気持ちは全然、きれていませんでしたが、身体のほうは、右足首が少し痛いのと、わきの下の下あたりが擦れて腕を動かすたびに痛みを感じました。スタート前に馬油やスクワランオイルを塗ったつもりでしたが、行き届いていなかったのでしょう。というより「こんなところが擦れるの?」という感じでした。
コースは下っているので、走ることができました。でも足に負担がかかっているのは、自覚していました。後半、止まってしまうのではという恐怖もありましたが、87.9キロまでいけば、あとは歩いても大丈夫だったので、「今、頑張らなければ」と強く思いました。
前半のキロ7分半もクリアしました。上れるかどうか不安だった碇高原の坂も上りました。タイムも設定したものよりも幾分かいいタイムでこれています。
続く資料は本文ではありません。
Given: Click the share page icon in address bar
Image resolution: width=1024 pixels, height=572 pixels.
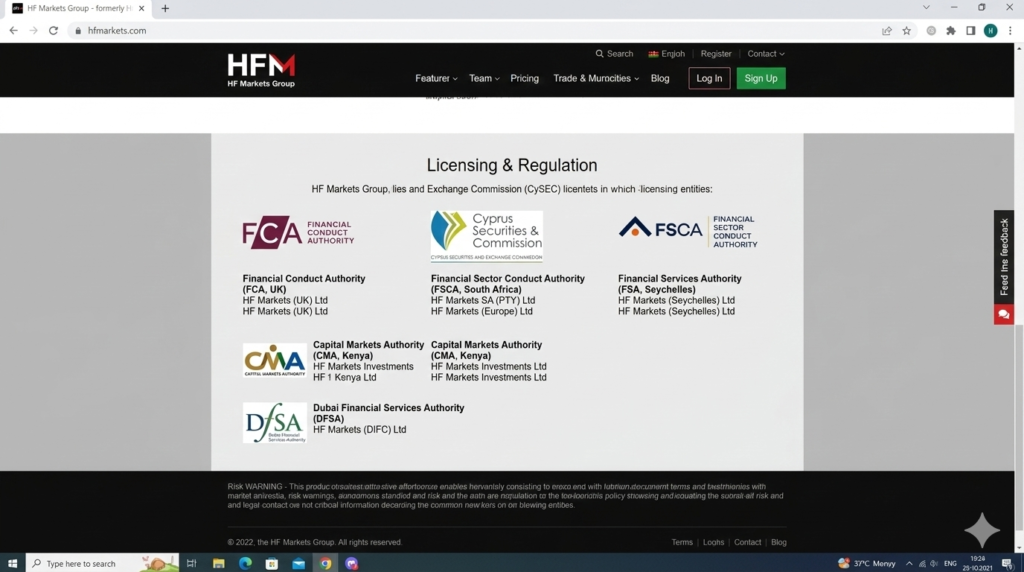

雨が降って、気温があがらないから、ここまでこれたのです。100キロをどうしても完走したいわたしには、今日は、千載一遇のチャンスです。今日を逃したら、今度はいつエントリーできるかわかりません。たとえエントリーできても、こんなに走れるとは限りません。
「絶対、頑張る」「絶対、あきらめない」「絶対、完走する」と、何度も心のなかで言いました。今、頑張るかどうかで、変わってきます。そう思って、下っていきました。キロ9分のつもりが、ちょっと意気込んだのか7分台で下ることができました。
80キロを過ぎて85キロまでは、200メートル、上ります。この旧道を考慮せずに9分という計画をしたのは無謀としかいいようがありません。その前に、7分台で下ったことも無謀だったのかもしれません。思わぬ上りで歩きが入って、大丈夫だろうかと心配になりました。わかっているのは9分でいけば大丈夫ということだけで、87.9キロの関門時間もわからず、とても不安でした。ほんとうに不安になったので、近くにいるランナー(ふくらはぎの様子から、しっかり鍛えてられそうな気がした方)に、「次の関門、大丈夫でしょうか?」と聞いてみると、「もう大丈夫」ということでした。それならばと安心して、しばらく歩いていると、その人が後ろから「大丈夫といっても、全部、歩いたら危ないよ」と声をかけてくださいました。
わたしとしては、「もう走れない」つもりで歩いていたのですが、その人のその一声で、再びスッと走り出すことができました。不思議なものです。人の力って、すごいです。もうダメと思っても、ダメでないんですね。ちゃんと走る力が出てくるんですから。
コースは海岸線に入ってきました。ここもまた、地元の方の応援があるもので、応援のあるところ(人の目があるところ)だけ、走っていました。身体は全然、もうダメなのに、「せっかく応援してもらってるのに、そのランナーが歩いていては申し訳ない」と思えば、足が動きました。さっきは、身体が動いた自分に感動したけれど、今度は、人間(自分)って、なんて自分勝手なんだと思いました。人がみているから走れるけど、その力がどうして自分で出せないのだろうと。
ほとんど歩いて、少し走って87.9キロの関門も無事、通過することができました。ここへくると、まわりのランナーも随分と疲れています。予定より少し速かったので、おしるこを食べることにしました。どろっとして濃かったのと、熱かったのとで、ここでも「おしるこの水割り」になってしまいました。
マッサージをしてもらっている人もいて、うらやましかったけれど、なんかいついてしまいそうだったので、ここのエイドもさっさとあとにすることにしました。
ここからは60キロのランナーとも合流します。野辺山の50キロも、ラストの10キロが100キロと合流するのですが、そのとき「100キロランナーってすごいな」と思ったものです。でも今日は、「わたし、この人たちより40キロ、余分に走っているのよね」と思うと不思議な気がしました。
87.9キロの次は、94.7キロ。あと7キロで最後の関門です。
あと7キロといっても1時間くらいかかるのかなと思うと気が遠くなりました。ここまでくると、通常の距離感覚とは別世界です。